Comment Re:X86 chips still run rings around arm processors (Score 1) 89

Anybody doing special hand optimisation for Arm processors has probably spent years optimising for Intel chipsets as well, so you can't really call bullshit on that.

Indeed, Apple have popped up and offered us some advice to improveme our SIMD optimisations that we'd done for Arm/NEON, and found an extra 10% speedup. Those optimisations are good for all Arm systems though, whether they're on-prem Ampere Altras or Amazon Graviton instances. And believe me, we've spent years tuning threading, writing better C or C++ code and hand writing Intel assembly or utilising compiler intrinsics coupled with some expensive profiling tools to find the code hotspots. In most cases, the Arm optimisations were done quickly because the hard work had already been done.

The Amazon Graviton instances are now getting pretty with higher numbers of cores. I don't have recent benchmarks, but Graviton = v3, they were always cheaper than the Intel and AMD machines, but very performant.

Comment Re:Power corrupts, absolute power corrupts absolut (Score 2) 52

And the Russian people continue to endure despite their quality of life falling through the floor, runaway inflation, an inability to buy foreign goods and services, an inability to travel freely, and having to deal with an infinite number of flight delays for those who can still afford to travel to other countries.

I'm struggling to understand who still supports any of this. It's not enough to be a vatnik anymore; you have to be a literally insane vatnik.

Perhaps because it's not as bad as some media commentators think? The BBC's Steve Rosenberg has some of the best reports I've seen from Russia. They've had high inflation for all the years I've had teams there (2014). Hardware isn't really a problem to acquire. In fact, I got a decent and current MacBook Pro for one of me team members whose price include Russian VAT was less than the US list price sans sales tax. It didn't come with the standard Apple warranty, but the devices are pretty reliable these days anyway. Russian supply chains have realigned through China. Cars? Maybe a different story. Services also tend to be an issue, for example Visual Studio online activation doesn't work anymore and CLion can only be updated with a private VPN connected. Some websites also actively block Russian connections, on top of filtering by the Russian government.

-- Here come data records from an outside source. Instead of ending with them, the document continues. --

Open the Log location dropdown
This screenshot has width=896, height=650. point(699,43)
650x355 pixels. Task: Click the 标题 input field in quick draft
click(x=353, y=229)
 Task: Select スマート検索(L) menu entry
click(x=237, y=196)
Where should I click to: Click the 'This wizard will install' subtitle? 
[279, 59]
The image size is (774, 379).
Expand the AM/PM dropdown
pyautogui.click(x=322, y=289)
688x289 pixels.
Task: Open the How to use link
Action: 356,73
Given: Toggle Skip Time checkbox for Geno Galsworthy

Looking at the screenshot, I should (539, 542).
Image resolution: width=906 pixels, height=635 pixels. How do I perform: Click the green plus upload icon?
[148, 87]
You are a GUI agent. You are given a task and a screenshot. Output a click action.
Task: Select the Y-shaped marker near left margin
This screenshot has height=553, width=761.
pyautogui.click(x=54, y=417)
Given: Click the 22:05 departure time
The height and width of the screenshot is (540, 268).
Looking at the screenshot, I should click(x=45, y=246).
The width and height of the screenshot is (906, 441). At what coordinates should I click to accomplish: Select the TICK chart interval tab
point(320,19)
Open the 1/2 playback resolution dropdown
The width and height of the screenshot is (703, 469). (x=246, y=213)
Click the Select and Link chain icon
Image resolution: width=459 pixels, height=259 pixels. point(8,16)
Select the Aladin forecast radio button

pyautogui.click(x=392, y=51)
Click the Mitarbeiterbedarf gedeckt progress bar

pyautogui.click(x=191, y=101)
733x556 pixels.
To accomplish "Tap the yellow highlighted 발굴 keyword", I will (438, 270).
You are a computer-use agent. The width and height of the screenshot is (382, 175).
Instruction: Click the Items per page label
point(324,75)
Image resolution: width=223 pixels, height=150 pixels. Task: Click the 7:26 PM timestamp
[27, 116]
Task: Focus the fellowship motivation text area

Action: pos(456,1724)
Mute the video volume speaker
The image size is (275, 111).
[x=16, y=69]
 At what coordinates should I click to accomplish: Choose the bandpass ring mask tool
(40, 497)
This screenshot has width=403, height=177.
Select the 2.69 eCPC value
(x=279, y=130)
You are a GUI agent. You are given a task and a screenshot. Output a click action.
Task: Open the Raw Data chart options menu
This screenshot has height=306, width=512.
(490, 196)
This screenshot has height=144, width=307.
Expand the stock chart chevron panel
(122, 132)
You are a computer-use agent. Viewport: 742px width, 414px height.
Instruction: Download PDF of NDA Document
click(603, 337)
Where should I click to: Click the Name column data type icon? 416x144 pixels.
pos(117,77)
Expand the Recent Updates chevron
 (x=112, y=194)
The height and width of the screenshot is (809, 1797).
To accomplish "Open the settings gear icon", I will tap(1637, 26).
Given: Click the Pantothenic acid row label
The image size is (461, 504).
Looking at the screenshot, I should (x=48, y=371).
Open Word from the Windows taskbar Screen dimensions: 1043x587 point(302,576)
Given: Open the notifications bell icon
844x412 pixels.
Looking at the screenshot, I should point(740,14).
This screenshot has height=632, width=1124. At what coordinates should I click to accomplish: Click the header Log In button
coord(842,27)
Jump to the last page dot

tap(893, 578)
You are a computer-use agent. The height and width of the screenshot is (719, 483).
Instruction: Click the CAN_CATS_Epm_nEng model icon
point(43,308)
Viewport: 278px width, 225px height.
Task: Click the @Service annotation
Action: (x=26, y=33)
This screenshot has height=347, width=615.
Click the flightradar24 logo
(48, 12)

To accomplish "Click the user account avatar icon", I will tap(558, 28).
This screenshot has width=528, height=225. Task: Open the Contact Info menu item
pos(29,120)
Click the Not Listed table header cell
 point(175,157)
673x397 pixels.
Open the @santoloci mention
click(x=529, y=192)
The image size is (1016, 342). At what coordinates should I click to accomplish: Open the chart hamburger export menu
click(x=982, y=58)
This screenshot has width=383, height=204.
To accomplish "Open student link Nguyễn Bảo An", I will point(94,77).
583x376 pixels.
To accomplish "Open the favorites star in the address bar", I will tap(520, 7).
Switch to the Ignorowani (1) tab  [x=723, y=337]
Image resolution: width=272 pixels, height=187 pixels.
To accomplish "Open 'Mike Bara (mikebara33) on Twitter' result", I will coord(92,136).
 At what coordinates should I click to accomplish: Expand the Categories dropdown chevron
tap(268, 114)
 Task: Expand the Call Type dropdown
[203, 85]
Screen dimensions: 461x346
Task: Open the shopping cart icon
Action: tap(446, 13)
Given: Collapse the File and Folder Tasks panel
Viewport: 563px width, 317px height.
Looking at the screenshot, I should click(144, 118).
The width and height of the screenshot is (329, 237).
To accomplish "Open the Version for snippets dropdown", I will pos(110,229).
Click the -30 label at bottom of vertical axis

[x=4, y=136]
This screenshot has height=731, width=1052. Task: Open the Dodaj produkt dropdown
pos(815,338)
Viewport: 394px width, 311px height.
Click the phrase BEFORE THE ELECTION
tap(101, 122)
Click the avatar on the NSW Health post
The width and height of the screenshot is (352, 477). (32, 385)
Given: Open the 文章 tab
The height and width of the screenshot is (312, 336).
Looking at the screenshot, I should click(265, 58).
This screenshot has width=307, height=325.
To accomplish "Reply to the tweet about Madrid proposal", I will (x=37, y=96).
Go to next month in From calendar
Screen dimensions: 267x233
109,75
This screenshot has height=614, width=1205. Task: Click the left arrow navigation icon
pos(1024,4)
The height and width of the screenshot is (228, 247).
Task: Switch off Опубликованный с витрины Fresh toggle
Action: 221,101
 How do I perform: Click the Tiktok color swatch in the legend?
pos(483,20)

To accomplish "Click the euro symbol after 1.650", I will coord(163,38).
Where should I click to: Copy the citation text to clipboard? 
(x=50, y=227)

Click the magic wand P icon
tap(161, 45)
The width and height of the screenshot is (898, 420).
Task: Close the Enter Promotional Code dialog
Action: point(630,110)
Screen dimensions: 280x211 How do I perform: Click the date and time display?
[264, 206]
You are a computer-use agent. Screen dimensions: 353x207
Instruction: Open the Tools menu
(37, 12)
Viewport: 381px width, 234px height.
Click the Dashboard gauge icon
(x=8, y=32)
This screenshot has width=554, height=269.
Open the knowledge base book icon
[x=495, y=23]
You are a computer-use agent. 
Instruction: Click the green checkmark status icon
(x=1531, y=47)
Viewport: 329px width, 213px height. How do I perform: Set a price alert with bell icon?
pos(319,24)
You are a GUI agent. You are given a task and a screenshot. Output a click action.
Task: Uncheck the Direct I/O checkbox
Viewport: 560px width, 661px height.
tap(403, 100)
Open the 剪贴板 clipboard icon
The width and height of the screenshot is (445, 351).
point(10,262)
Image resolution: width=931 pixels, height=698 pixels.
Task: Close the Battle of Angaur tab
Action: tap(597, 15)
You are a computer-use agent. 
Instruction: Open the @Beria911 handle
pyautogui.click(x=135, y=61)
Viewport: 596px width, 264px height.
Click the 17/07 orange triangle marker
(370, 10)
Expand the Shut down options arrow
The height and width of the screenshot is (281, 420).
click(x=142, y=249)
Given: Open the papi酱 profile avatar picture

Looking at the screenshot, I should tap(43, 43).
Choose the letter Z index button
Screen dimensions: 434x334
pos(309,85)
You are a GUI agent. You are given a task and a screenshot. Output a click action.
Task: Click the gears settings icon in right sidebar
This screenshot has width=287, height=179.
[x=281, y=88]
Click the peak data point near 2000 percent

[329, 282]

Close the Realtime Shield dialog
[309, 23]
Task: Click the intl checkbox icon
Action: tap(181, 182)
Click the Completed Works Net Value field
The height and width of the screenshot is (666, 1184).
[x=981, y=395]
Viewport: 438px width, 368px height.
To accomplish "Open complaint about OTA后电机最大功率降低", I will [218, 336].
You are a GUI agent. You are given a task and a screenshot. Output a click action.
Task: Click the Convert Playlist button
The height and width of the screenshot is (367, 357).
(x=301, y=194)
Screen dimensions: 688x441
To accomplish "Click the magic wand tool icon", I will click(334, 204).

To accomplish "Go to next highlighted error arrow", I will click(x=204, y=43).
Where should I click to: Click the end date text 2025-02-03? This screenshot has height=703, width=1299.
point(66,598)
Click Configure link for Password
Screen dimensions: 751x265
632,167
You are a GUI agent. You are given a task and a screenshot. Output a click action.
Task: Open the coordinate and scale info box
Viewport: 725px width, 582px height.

As for travel, my colleagues have been on holiday in Japan and other countries in SE Asia and non-EU Europe. We sent one team member to Brazil - she got a Visa card from a former Soviet republic so she could use Uber while there. We're bringing some others over for team meetings in EU in a few months. So I'm not sure why you think travel is impossible.

It's a really interesting question why people tolerate the situation. It's bit like boiling a frog I guess. And fighting the system can have major life ending repercussions.

Comment Slack Huddles (Score 4, Informative) 52

Slack Huddles have also been taken out for most of the past month too. Slack in general still works, but huddles see people unable to join or continuously losing their connection. It also might be ISP specific (some users can use huddles, while the majority cannot). The general consensus amongst my Russian team members is that it's mostly about Telegram and broad blocking or filtering of AWS IP address ranges. Maybe it's something else, it's hard to say.

Comment Re:Excellent news, I guess (Score 1) 114

The enemy are companies making money of your data; business models championed by the likes of Google and Facebook. You could argue that they're just exploiting weak privacy laws and enforcement. The FBI aren't at fault for accessing publicly/commercially available data, unless there's some American law that forbids even this. Stop giving your data to companies. Stop supporting these businesses that don't respect you, your data or your privacy.